Sul sito dell’università è spiegato come sia un titolo congiunto che vale ugualmente in Italia e in Albania, in più ho preso l’abilitazione qui. L’Ordine dei medici a cui mi sono rivolto si è battuto con me, ma dal Ministero della Salute abbiamo ricevuto delle risposte poco incoraggianti

Unica soluzione quella di fare domanda per un permesso di soggiorno di ricerca di lavoro, che comunque porterà Balla a perdere quasi un anno di tempo, in un periodo storico in cui i medici scarseggiano.

I laureati in Italia che non possono esercitare senza un permesso di soggiorno lavorativo

La dottoressa Tufshe è nella sua stessa situazione, anche lei di origini albanesi e laureata in Italia. Tufshe è andata di persona al Ministero, battendosi per un diritto fondamentale della persona, quello del lavoro.

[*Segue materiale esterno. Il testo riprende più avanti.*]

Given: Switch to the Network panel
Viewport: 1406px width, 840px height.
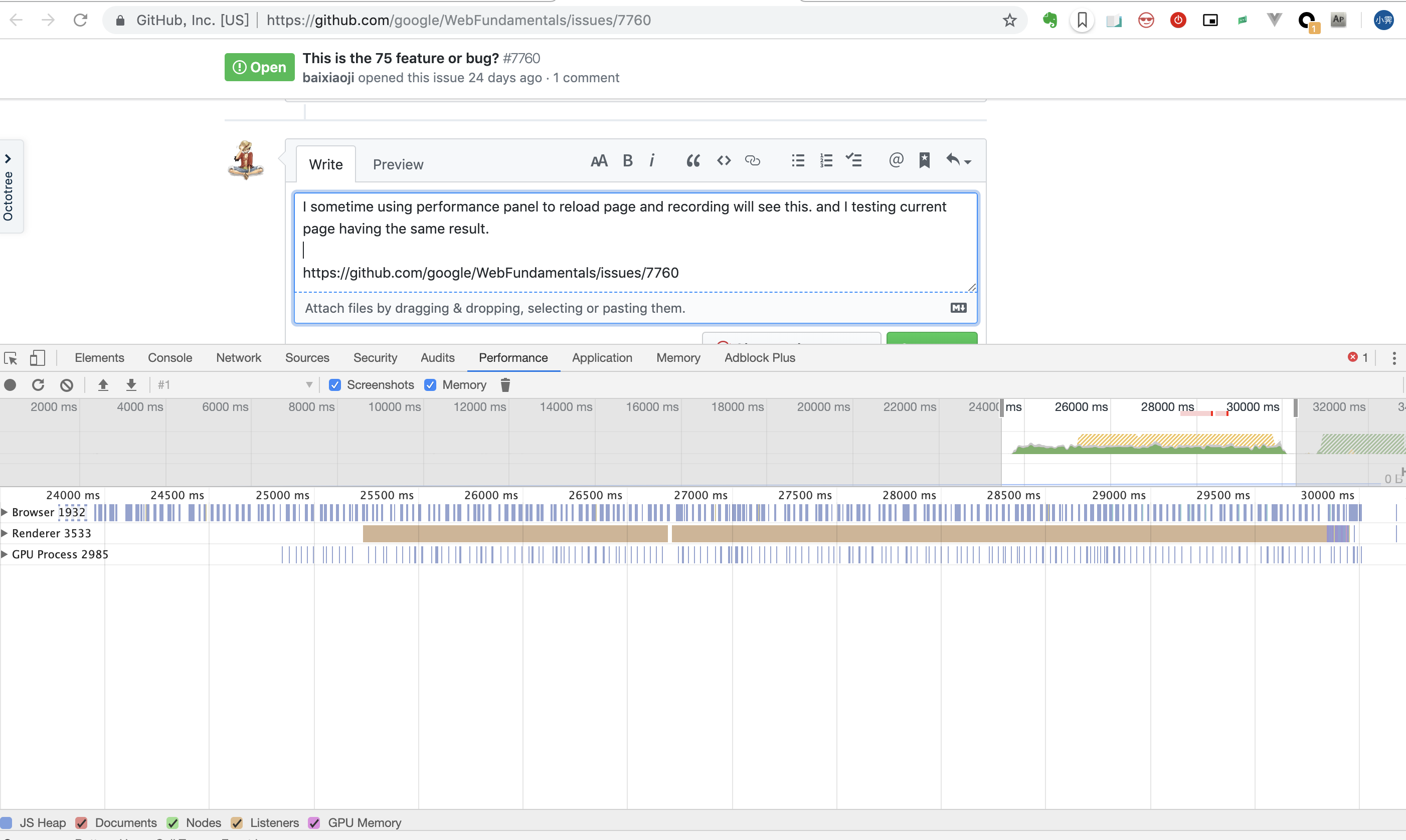Looking at the screenshot, I should click(238, 357).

Sono andata di persona e mi è stato detto: lei deve studiare, non lavorare, pretende di sapere la legge meglio di me? A quanto pare sì. Con un diploma in Medicina e chirurgia e un’abilitazione si può essere medici di base, per esempio. Ti spingono a lavorare da badante, da cameriere, in modo tale da prendere il permesso di soggiorno lavorativo. Ma io sono un medico, reclamo il mio diritto a esercitare la mia professione

Confusione legislativa, leggi che discriminano una categoria oggi più preziosa che mai, forza lavoro che formiamo in Italia e poi regaliamo all’estero. Le sporadiche iniziative delle Regioni che guardano avanti vanno incoraggiate. Ma non bastano.